EXERCISE MATERIALS:

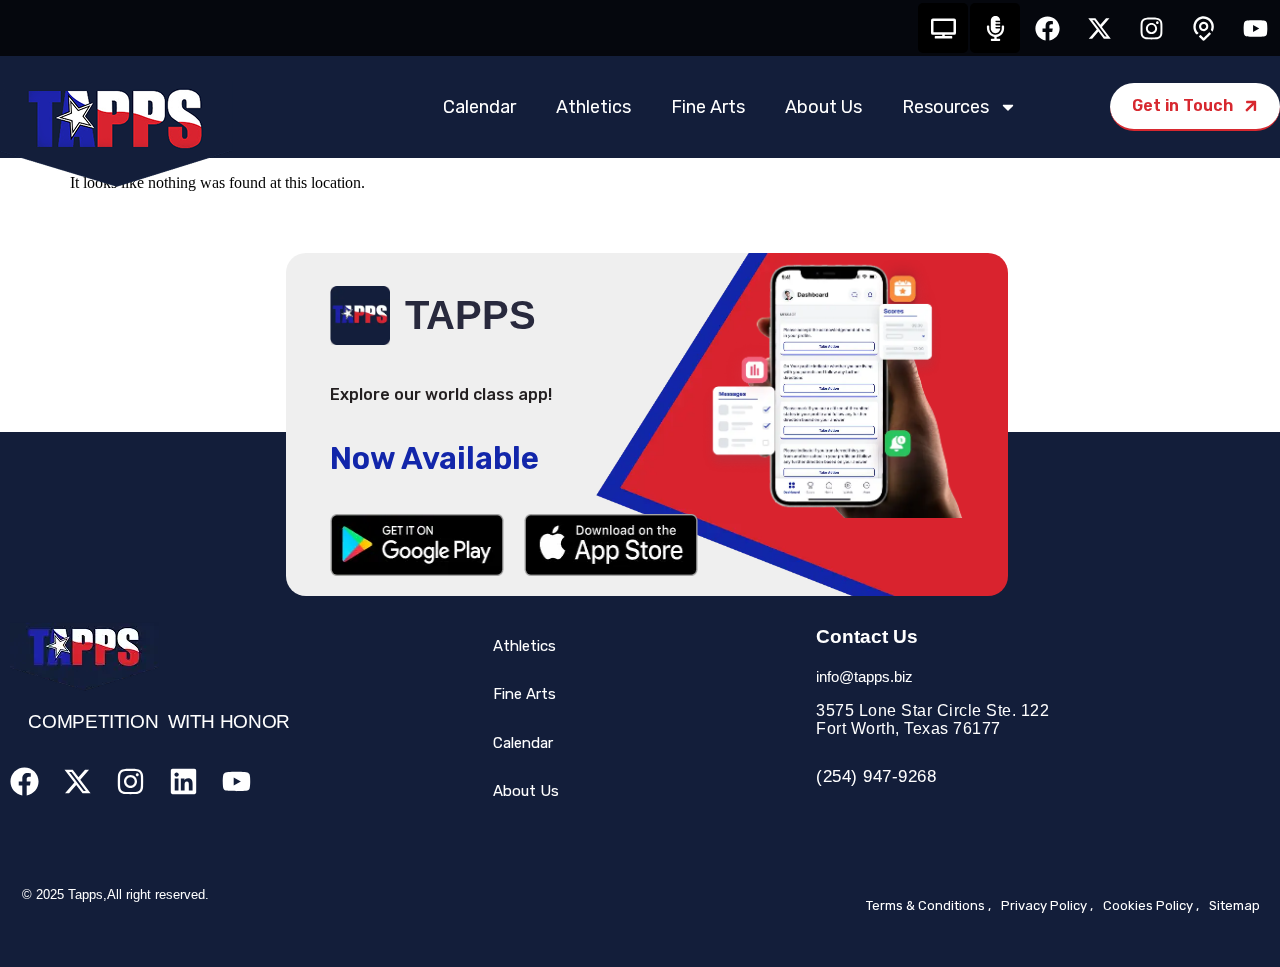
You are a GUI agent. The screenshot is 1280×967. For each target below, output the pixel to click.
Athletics (593, 107)
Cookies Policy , (1151, 905)
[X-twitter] (1099, 28)
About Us (823, 107)
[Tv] (943, 28)
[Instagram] (1151, 28)
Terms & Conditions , (928, 905)
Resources (945, 107)
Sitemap (1234, 905)
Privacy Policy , (1047, 905)
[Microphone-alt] (995, 28)
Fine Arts (708, 107)
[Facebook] (1047, 28)
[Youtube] (1255, 28)
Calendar (479, 107)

WORK REQUEST:
Transcribe the listing exactly; omit all images.

EXERCISE RESPONSE:
You are a GUI agent. The screenshot is 1280×967. For each target below, output the pixel to click.
Athletics (593, 107)
Cookies Policy , (1151, 905)
[X-twitter] (1099, 28)
About Us (823, 107)
[Tv] (943, 28)
[Instagram] (1151, 28)
Terms & Conditions , (928, 905)
Resources (945, 107)
Sitemap (1234, 905)
Privacy Policy , (1047, 905)
[Microphone-alt] (995, 28)
Fine Arts (708, 107)
[Facebook] (1047, 28)
[Youtube] (1255, 28)
Calendar (479, 107)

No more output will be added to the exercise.